On Mon, Oct 12, 2015 at 11:46:08AM -0400, Robert Haas wrote:
> plpgsql_param_fetch() assumes that it can detect whether it's being
> called from copyParamList() by checking whether params !=
> estate->paramLI. I don't know why this works, but I do know that this
It works because PL/pgSQL creates an unshared list whenever copyParamList() is
forthcoming. (This in turn relies on intimate knowledge of how the rest of
the system processes param lists.) The comments at setup_param_list() and
setup_unshared_param_list() are most pertinent.

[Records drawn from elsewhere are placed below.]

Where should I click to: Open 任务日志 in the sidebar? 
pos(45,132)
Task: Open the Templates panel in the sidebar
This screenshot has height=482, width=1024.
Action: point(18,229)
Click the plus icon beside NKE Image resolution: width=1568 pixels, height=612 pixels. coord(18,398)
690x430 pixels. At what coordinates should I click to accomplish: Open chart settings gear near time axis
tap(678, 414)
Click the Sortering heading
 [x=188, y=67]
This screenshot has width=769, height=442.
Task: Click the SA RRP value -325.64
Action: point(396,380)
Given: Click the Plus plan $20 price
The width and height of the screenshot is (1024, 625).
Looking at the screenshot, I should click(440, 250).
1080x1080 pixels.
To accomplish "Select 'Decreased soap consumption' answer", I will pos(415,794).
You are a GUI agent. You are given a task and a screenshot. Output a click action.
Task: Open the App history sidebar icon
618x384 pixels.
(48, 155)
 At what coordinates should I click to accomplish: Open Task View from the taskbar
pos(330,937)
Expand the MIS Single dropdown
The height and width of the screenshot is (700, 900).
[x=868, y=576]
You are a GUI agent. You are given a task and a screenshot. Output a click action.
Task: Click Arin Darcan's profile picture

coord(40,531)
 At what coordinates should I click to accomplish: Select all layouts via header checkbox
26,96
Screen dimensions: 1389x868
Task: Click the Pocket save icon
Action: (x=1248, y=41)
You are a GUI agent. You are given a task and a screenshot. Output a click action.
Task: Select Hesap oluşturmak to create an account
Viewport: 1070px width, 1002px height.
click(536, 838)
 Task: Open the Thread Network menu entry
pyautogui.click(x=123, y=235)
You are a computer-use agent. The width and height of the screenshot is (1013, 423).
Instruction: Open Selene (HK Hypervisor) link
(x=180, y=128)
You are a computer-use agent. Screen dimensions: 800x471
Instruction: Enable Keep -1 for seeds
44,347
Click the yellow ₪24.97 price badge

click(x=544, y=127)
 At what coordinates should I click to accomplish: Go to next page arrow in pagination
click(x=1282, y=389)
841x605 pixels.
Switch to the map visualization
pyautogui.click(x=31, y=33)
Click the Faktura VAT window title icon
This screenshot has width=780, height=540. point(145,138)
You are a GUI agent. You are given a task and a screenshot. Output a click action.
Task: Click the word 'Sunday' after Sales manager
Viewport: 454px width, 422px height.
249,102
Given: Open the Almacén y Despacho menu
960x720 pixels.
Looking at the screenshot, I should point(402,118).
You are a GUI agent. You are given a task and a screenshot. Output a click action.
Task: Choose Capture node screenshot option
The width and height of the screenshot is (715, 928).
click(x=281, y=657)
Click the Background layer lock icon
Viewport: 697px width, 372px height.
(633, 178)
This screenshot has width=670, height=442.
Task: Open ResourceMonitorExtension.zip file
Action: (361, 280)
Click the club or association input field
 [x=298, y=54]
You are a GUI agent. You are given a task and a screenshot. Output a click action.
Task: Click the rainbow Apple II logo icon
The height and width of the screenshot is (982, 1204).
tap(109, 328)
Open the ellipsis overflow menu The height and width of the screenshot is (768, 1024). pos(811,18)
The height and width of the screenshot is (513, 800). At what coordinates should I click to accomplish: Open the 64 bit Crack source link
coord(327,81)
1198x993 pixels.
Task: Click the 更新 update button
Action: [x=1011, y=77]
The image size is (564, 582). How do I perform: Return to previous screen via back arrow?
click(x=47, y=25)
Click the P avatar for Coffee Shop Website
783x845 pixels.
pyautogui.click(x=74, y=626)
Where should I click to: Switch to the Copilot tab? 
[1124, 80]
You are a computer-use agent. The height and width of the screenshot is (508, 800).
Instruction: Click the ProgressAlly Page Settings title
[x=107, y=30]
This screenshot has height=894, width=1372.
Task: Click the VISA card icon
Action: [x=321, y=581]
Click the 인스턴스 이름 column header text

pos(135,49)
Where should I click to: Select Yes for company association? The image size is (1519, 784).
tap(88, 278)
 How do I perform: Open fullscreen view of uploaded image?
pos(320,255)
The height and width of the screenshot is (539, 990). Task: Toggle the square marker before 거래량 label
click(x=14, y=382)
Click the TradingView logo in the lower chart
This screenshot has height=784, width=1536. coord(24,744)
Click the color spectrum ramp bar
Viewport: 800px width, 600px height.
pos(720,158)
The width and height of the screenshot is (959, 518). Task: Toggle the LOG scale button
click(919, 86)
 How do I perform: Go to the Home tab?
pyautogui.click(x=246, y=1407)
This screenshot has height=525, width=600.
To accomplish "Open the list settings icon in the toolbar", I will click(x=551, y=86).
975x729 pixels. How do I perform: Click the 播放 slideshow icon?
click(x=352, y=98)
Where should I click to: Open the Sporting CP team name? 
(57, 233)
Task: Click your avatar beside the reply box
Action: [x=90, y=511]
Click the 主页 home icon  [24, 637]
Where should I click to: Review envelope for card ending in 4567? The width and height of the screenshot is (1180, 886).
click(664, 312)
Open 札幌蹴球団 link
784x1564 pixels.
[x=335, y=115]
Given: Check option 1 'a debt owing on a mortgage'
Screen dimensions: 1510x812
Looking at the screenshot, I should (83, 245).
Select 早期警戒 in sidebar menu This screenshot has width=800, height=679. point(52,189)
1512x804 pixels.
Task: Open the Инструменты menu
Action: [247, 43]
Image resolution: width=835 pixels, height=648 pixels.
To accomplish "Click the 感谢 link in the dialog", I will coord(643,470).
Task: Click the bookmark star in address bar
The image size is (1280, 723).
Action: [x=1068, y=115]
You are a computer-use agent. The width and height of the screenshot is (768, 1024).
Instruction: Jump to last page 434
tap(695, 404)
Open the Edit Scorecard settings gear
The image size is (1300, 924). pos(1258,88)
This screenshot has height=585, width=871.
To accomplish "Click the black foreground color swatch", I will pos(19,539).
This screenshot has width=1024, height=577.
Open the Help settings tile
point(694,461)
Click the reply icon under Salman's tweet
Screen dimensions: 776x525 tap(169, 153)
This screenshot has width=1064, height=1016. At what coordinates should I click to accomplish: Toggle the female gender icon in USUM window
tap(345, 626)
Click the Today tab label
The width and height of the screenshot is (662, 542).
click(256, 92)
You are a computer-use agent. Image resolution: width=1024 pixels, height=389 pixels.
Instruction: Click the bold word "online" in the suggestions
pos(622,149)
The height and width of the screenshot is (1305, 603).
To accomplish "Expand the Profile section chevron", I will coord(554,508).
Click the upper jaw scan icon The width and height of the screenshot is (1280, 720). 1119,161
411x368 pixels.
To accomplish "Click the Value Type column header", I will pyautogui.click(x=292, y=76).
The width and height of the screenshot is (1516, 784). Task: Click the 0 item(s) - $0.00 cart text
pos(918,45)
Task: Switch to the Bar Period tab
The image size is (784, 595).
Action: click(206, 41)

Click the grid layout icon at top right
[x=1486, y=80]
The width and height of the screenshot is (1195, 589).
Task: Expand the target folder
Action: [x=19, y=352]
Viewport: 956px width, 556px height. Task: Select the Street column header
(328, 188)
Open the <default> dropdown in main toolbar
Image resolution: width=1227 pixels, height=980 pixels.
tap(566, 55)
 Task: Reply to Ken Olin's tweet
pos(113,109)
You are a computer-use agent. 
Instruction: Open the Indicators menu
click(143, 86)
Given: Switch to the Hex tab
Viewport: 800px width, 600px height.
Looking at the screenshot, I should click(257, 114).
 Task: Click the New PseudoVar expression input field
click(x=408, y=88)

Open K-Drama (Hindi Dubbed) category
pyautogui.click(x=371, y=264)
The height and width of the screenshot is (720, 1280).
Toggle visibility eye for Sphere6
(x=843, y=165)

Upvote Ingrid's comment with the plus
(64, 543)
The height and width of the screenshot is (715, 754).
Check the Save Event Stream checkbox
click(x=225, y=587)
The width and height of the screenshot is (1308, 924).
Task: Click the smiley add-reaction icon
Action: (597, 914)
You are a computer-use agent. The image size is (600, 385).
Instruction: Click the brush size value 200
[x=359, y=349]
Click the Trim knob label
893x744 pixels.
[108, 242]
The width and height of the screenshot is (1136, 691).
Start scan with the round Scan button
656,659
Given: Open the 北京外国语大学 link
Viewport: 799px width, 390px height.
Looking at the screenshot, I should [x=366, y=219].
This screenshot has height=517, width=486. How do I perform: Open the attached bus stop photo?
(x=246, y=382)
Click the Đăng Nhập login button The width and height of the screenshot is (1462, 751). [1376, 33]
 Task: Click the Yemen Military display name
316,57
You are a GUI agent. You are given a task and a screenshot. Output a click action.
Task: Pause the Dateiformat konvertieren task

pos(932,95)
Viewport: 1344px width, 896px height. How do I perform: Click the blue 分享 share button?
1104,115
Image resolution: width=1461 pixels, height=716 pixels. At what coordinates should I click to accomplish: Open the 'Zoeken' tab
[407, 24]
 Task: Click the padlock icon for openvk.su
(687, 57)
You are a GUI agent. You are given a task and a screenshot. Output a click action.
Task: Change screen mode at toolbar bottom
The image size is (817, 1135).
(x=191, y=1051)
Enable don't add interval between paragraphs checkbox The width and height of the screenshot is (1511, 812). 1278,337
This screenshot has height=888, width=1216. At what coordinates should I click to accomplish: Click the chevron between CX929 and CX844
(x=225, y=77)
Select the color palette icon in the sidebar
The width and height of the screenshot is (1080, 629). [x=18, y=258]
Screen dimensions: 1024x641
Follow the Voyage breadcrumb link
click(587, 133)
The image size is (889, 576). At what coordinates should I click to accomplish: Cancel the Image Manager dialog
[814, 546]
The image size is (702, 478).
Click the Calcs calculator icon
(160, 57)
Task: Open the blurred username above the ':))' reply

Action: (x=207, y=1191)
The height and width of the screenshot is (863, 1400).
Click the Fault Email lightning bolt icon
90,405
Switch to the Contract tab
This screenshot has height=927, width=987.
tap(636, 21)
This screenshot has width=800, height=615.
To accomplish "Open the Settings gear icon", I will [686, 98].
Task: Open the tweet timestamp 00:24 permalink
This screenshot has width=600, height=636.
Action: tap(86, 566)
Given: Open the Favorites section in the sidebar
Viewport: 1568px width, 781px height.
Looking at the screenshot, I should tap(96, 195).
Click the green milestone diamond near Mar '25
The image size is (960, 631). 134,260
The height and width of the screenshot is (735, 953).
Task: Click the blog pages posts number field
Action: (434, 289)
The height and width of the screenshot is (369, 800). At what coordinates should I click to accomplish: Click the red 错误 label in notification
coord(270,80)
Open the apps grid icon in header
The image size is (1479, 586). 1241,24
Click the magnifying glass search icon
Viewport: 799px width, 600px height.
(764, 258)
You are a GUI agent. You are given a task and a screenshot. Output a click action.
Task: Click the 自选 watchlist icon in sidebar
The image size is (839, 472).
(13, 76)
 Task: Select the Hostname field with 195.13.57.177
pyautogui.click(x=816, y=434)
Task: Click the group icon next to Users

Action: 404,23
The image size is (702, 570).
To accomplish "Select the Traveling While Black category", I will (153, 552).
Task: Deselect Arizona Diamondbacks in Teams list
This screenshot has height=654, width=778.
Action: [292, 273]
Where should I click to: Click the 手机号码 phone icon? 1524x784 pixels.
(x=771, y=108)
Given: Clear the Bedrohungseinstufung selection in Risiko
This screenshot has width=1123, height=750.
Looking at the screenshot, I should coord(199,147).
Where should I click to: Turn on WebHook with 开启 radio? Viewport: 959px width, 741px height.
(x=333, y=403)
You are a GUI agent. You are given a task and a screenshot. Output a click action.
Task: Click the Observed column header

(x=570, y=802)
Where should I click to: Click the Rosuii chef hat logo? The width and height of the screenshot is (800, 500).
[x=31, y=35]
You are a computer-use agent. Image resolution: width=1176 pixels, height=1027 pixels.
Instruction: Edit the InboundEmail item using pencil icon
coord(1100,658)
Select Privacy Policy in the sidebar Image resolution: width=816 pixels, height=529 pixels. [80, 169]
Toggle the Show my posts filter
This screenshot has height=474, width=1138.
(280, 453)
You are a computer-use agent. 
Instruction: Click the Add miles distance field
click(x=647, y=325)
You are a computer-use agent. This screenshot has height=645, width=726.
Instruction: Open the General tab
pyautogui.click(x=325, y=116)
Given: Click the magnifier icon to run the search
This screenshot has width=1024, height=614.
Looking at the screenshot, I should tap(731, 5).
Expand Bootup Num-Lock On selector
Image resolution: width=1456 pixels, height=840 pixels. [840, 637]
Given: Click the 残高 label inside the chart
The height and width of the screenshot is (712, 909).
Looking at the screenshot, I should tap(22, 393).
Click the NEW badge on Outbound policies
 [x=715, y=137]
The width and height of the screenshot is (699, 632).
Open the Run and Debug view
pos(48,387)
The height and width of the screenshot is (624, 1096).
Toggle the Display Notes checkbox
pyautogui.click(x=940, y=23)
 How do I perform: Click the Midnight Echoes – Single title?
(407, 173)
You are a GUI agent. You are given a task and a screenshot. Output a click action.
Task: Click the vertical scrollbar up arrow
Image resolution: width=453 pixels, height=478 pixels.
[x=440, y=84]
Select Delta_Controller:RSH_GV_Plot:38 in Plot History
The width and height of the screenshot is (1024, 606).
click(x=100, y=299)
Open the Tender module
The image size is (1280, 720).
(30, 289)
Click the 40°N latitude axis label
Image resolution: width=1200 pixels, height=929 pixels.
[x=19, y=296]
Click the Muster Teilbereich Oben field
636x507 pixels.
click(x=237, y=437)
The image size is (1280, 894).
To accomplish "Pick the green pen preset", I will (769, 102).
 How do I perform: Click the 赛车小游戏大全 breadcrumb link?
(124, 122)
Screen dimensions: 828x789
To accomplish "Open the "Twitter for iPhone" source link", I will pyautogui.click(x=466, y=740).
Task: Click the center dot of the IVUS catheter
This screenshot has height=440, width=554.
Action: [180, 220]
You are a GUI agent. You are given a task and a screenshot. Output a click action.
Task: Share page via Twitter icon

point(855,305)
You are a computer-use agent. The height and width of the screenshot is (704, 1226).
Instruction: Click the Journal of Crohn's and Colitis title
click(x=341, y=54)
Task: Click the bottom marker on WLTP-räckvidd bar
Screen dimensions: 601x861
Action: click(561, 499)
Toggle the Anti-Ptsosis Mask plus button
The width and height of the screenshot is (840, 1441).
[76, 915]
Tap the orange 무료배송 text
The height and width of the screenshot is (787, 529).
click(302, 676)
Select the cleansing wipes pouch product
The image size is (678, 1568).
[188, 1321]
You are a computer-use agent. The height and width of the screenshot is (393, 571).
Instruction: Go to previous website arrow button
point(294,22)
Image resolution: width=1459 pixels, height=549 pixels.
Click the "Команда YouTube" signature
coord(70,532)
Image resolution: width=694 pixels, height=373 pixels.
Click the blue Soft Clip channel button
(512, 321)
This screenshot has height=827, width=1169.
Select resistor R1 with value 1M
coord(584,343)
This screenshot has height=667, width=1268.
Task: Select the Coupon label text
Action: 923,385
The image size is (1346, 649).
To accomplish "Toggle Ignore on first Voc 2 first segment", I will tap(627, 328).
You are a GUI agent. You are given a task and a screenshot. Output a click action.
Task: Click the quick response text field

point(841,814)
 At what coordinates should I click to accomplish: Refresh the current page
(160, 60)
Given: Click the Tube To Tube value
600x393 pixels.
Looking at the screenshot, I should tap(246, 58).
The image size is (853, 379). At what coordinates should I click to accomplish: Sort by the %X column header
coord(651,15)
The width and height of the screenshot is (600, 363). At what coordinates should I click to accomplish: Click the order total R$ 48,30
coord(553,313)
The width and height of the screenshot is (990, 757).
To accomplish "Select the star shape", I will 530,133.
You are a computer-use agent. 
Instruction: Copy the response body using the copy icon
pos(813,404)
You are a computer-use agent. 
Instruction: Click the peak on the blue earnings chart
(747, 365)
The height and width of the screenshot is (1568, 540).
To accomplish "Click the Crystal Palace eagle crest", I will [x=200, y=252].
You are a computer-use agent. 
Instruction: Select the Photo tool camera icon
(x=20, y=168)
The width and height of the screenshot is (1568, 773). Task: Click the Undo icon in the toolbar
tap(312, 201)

> test fails to detect the case where it's being called from
> SerializeParamList(), which causes failures in exec_eval_datum() as
> predicted. Calls from SerializeParamList() need the same treatment as
> calls from copyParamList() because it, too, will try to evaluate every
> parameter in the list. Here, I've taken the approach of making that
> check unconditional, which seems to work, but I'm not sure if some
> other approach would be better, such as adding an additional Boolean
> (or enum context?) argument to ParamFetchHook. I *think* that
> skipping this check is merely a performance optimization rather than
> anything that affects correctness, and bms_is_member() is pretty
> cheap, so perhaps the way I've done it is OK.
Like you, I don't expect bms_is_member() to be expensive relative to the task
at hand. However, copyParamList() and SerializeParamList() copy non-dynamic
params without calling plpgsql_param_fetch(). Given the shared param list,
they will copy non-dynamic params the current query doesn't use. That cost is
best avoided, not being well-bounded; consider the case of an unrelated
variable containing a TOAST pointer to a 1-GiB value. One approach is to have
setup_param_list() copy the paramnos pointer to a new ParamListInfoData field:
Bitmapset *paramMask; /* if non-NULL, ignore params lacking a 1-bit */
Test it directly in copyParamList() and SerializeParamList(). As a bonus,
that would allow use of the shared param list for more cases involving
cursors. Furthermore, plpgsql_param_fetch() would never need to test
paramnos. A more-general alternative is to have a distinct "paramIsUsed"
callback, but I don't know how one would exploit the extra generality.